DATA FOR ANALYSIS:

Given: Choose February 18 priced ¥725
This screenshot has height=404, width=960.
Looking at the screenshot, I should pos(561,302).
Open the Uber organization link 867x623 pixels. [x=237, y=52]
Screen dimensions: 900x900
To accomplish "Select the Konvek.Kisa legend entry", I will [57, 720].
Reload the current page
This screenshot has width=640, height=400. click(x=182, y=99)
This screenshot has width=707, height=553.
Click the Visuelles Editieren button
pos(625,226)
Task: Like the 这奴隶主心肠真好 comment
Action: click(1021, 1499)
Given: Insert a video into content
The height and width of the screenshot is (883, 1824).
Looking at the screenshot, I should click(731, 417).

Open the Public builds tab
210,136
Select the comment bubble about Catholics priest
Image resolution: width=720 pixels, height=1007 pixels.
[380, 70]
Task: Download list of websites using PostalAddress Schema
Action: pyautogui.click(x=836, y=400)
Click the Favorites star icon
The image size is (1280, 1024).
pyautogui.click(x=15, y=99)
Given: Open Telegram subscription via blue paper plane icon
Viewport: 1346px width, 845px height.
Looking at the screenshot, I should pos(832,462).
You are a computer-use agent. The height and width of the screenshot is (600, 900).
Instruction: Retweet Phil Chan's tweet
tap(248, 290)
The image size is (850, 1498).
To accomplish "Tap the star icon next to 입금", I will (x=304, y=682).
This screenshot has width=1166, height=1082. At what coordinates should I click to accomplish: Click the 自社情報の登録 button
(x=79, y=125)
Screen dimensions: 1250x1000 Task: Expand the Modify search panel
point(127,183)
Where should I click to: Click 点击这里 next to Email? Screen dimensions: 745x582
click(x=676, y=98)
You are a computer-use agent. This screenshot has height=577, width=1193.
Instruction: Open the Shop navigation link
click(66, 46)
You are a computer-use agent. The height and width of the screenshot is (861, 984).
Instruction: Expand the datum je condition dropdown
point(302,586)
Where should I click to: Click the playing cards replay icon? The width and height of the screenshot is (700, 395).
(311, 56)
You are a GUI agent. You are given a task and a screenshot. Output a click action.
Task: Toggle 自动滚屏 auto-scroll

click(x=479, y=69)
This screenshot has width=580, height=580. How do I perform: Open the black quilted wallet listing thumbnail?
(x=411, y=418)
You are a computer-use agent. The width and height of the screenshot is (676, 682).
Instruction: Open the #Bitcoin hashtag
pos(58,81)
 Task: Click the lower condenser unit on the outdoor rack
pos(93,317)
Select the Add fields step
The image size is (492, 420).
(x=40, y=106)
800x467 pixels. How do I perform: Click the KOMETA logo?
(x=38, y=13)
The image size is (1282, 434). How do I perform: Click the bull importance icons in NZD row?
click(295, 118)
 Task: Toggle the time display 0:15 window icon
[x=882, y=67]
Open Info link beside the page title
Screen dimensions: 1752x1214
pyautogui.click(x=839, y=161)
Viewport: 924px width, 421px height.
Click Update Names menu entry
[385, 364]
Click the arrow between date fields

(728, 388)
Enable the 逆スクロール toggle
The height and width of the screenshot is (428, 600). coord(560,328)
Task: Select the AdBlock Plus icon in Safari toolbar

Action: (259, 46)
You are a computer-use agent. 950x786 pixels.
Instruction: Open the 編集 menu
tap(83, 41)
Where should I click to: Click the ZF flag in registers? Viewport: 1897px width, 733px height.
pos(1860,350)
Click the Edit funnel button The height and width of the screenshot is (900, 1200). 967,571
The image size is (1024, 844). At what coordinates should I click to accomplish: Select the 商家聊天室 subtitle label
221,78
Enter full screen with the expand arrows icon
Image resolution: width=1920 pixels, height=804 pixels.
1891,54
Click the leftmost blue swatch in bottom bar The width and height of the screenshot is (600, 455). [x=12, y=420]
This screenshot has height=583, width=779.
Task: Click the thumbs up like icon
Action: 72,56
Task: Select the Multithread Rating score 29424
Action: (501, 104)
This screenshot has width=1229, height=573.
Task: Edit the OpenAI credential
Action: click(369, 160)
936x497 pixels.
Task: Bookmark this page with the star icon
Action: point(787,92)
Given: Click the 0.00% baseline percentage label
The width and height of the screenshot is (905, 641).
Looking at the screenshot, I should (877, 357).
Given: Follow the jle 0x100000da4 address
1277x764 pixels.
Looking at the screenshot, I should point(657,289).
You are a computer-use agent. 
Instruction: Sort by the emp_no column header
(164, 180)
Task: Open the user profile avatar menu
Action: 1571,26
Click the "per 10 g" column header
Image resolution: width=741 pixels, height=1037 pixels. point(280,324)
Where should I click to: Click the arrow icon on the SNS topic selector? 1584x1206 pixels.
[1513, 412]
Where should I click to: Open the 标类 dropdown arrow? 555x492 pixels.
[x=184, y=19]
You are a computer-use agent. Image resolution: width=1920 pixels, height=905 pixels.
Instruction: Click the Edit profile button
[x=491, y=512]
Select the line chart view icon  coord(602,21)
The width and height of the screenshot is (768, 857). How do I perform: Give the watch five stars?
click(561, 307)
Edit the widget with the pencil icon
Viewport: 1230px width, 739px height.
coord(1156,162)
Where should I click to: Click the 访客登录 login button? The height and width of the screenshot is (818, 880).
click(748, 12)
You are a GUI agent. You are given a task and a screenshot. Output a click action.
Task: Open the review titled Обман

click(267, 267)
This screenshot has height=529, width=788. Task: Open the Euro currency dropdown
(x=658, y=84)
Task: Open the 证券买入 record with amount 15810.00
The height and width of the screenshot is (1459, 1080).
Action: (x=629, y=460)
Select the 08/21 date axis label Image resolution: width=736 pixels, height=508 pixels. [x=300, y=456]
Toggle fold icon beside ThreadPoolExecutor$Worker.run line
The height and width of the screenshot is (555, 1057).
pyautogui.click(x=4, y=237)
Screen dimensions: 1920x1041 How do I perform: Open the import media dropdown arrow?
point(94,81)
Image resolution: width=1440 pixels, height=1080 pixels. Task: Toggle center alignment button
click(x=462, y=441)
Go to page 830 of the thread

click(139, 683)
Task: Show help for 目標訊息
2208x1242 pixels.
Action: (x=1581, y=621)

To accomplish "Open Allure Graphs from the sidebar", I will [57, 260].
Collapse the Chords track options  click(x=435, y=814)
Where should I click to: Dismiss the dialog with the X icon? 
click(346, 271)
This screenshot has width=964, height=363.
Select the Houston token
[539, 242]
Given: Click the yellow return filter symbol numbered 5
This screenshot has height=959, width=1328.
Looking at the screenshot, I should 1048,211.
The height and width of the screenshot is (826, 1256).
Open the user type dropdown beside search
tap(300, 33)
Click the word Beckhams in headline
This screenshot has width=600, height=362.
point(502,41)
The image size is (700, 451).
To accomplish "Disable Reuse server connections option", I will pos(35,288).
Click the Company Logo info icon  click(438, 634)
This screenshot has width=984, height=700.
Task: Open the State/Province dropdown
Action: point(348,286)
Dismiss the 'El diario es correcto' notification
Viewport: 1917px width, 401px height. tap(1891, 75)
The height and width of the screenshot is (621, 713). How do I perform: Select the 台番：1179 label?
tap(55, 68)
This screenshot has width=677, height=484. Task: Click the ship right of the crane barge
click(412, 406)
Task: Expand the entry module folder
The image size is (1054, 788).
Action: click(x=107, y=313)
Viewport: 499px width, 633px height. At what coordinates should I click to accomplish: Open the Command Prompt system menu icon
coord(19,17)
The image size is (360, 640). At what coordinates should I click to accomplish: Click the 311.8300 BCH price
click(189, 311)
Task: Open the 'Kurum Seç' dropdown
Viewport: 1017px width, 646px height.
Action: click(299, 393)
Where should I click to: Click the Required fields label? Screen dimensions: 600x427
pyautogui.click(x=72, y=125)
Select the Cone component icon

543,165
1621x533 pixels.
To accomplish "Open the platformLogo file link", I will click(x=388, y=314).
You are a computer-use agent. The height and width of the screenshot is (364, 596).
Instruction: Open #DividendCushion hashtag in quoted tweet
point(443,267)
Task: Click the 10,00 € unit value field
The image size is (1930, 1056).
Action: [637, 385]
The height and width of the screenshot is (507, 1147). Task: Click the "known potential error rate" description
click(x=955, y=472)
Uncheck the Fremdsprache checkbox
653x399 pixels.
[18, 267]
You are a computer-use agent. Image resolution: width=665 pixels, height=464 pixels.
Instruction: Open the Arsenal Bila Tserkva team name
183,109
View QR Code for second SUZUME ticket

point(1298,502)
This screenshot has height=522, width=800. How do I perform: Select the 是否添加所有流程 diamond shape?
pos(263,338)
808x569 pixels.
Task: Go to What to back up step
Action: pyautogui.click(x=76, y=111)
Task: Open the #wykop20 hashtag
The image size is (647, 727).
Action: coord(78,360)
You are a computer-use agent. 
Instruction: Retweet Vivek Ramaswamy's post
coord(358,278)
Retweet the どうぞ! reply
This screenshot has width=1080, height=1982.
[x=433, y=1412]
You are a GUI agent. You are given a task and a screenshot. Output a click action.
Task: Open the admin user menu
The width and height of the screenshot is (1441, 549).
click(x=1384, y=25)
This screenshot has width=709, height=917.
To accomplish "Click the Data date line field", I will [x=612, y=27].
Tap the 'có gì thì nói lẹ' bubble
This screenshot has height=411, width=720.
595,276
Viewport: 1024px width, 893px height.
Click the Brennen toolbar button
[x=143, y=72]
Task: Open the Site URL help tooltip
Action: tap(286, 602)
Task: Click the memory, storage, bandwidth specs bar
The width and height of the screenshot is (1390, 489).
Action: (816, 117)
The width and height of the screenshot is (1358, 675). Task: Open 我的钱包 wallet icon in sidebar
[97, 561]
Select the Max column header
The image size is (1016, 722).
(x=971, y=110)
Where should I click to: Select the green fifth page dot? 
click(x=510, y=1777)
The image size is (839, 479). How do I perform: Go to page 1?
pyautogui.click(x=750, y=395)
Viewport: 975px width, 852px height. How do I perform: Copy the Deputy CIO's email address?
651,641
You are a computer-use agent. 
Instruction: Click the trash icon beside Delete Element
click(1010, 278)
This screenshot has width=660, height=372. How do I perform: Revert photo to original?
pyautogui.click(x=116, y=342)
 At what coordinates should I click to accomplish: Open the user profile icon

DIRECTIONS: Repeat exactly the lines from the line containing "Click the Brennen toolbar button" through the end of the listing above; both boundary lines are part of the output.

SOLUTION:
Click the Brennen toolbar button
[x=143, y=72]
Task: Open the Site URL help tooltip
Action: tap(286, 602)
Task: Click the memory, storage, bandwidth specs bar
The width and height of the screenshot is (1390, 489).
Action: (816, 117)
The width and height of the screenshot is (1358, 675). Task: Open 我的钱包 wallet icon in sidebar
[97, 561]
Select the Max column header
The image size is (1016, 722).
(x=971, y=110)
Where should I click to: Select the green fifth page dot? 
click(x=510, y=1777)
The image size is (839, 479). How do I perform: Go to page 1?
pyautogui.click(x=750, y=395)
Viewport: 975px width, 852px height. How do I perform: Copy the Deputy CIO's email address?
651,641
You are a computer-use agent. 
Instruction: Click the trash icon beside Delete Element
click(1010, 278)
This screenshot has width=660, height=372. How do I perform: Revert photo to original?
pyautogui.click(x=116, y=342)
 At what coordinates should I click to accomplish: Open the user profile icon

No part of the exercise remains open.